Member of the Ohio Senate from the 5th district
- In office January 3, 1967 – December 31, 1974
- Preceded by: Inaugural holder
- Succeeded by: Neal Zimmers

Personal details
- Born: February 9, 1907 Dayton, Ohio
- Died: January 26, 1985 (aged 77) Dayton, Ohio
- Party: Republican

= Clara Weisenborn =

American politician (1907–1985)

Clara E. Weisenborn (February 9, 1907 – January 26, 1985) was a Republican Ohio politician who served in the Ohio General Assembly. Born in Dayton, Weisenborn was a journalist by trade for the Journal Herald, a prominent Dayton newspaper. She was initially elected to the Ohio House of Representatives in 1952 and served seven consecutive terms in the House. In 1966, Weisenborn was elected to the Ohio Senate, following the Voting Rights Act of 1965. She was reelected to a second term in 1970.

An advocate for women's rights, Weisenborn challenged and was critical of the fact that no women served as committee chairs in the Ohio legislature.
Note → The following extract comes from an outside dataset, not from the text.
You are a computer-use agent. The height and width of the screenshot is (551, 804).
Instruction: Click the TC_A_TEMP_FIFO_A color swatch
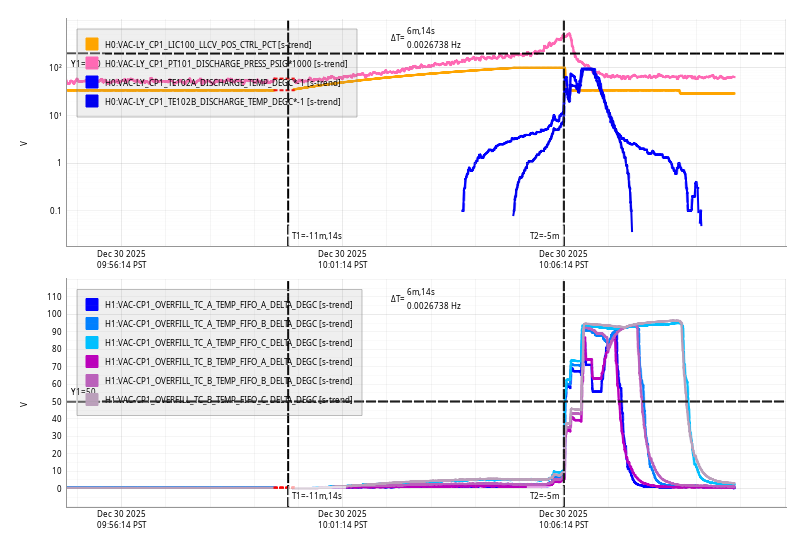92,304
Ultimately, she became one of the first, as chair of the Senate Education Committee.

By 1974, the Fifth Senate District was equally distributed among Republicans and Democrats, and Weisenborn was considered vulnerable in her bid for a third term. She was challenged by Neal Zimmers, who was an attorney in Dayton. Ultimately, Weisenborn lost the election, in a year where Democrats took control of both houses of the state legislature. In all, Weisenborn served twenty two years as a legislator.

Following her time in elected office, Weisenborn returned to Dayton where she remained active in gardening and her local historical society, as well as championing many park districts throughout the Miami Valley. She died in 1985.

Weisenborn Middle School in the Dayton suburb of Huber Heights is named in her honor.